In talking with healthcare providers across the country, one of the most common complaints that enter their clinics is fatigue. This problem is not isolated to Houston. Rather it is concern throughout the entire United States. Fatigue can seem illusive. It is correlated with many different states of dysfunction and disease. However, it is not specific to any one condition. When dealing with fatigue, finding answers can seem challenging. The likelihood of finding an answer can seem daunting if you have been dealing with if for some time. After all, there is no medication to take for fatigue. Occasionally approaches such as B12 injections are recommended, but while useful, they rarely get to the underlying reason for fatigue.
Fatigue can present many ways. It can be noticed as lack of energy upon rising in the morning after sleeping, decreased production during the day, a lull in motivation in the afternoon or even mental fog and gut dysfunction. However, of the many presentations of fatigue, the one that I see repetitively is hormone deficiency. Hormone deficiencies that cause fatigue tend to manifest as a result of the increased demand for the stress hormone cortisol. As more cortisol is needed to aid in accommodation to stress, the result is a state of hormone deficiency is created since a limited amount of hormone can be produced each day. Once this threshold is exceeded, hormone deficiencies begin to manifest.
This should come as no surprise. Ask yourself if you are dealing with more dealing with fatigue. Now, also be honest and ask if you are also dealing with more stress than what is considered ideal for your body. If the answer to both of these is yes, you are not by yourself. There are many others out there just like you. The difference however, is that you know see the connection between hormones and fatigue. If your fatigue feels more chronic and unrelenting, your hormone deficiencies are likely more severe and need immediate attention to help alleviate your symptoms. If you feel fatigued when your stress levels increase, this is speaking directly to you.

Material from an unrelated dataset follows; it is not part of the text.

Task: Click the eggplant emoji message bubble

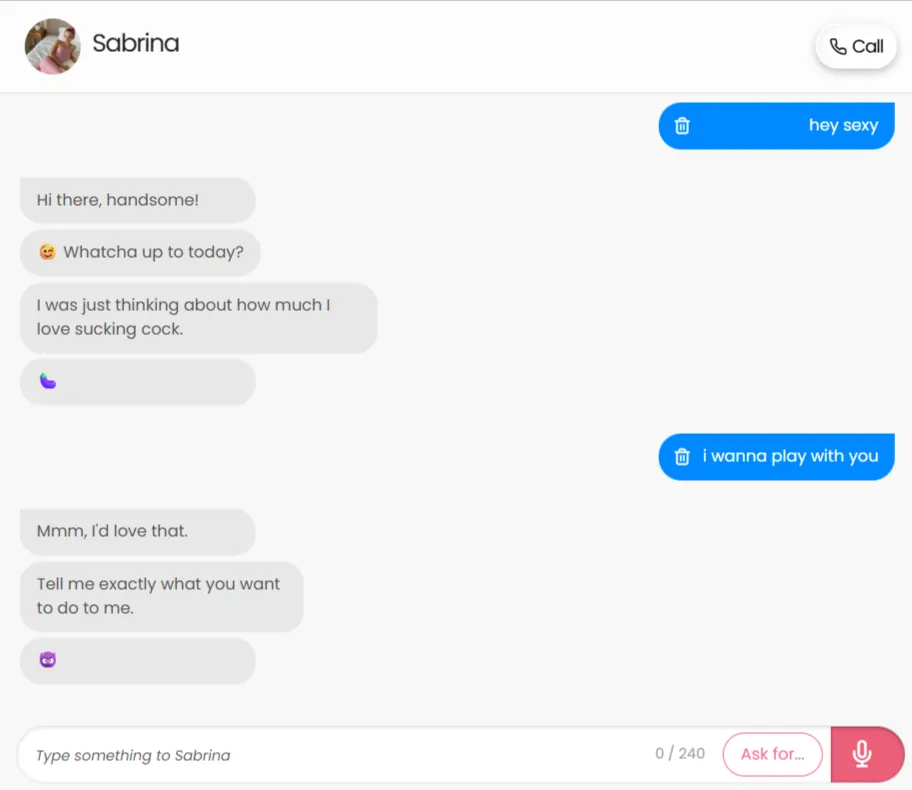Action: [138, 382]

However, as with many things in healthcare, the cause provides us a solution when approached in a restorative manner. If a hormone deficiency is a primary cause of fatigue in today’s high stress environment, then identifying the cause of the production of the stress hormone cortisol is a must. To build levels back up, commonsense hormone restoration should be a consideration. However, this alone will not help keep your energy levels up. In addition, hormone deficiency related fatigue also occurs secondary to lack of exercise, a diet devoid of the right nutrients and cofactors, reduced ability to remove toxins from our body, and not taking the time to enjoy life.
One thing you should absolutely know about fatigue is that it does not have to be a way of life. You can overcome fatigue, but it takes knowing the more common causes. One of the most common is hormone deficiency. Deficiencies in multiple hormones can be associated with fatigue, but much of it can be linked back to the stress hormone cortisol. Therefore, a diligent approach to conquering fatigue means not only addressing the stress hormone cortisol, but also knowing how all of your hormones are being affected. Take this step and you will soon be on the path to improved health and wellness and fatigue will be a thing of the past.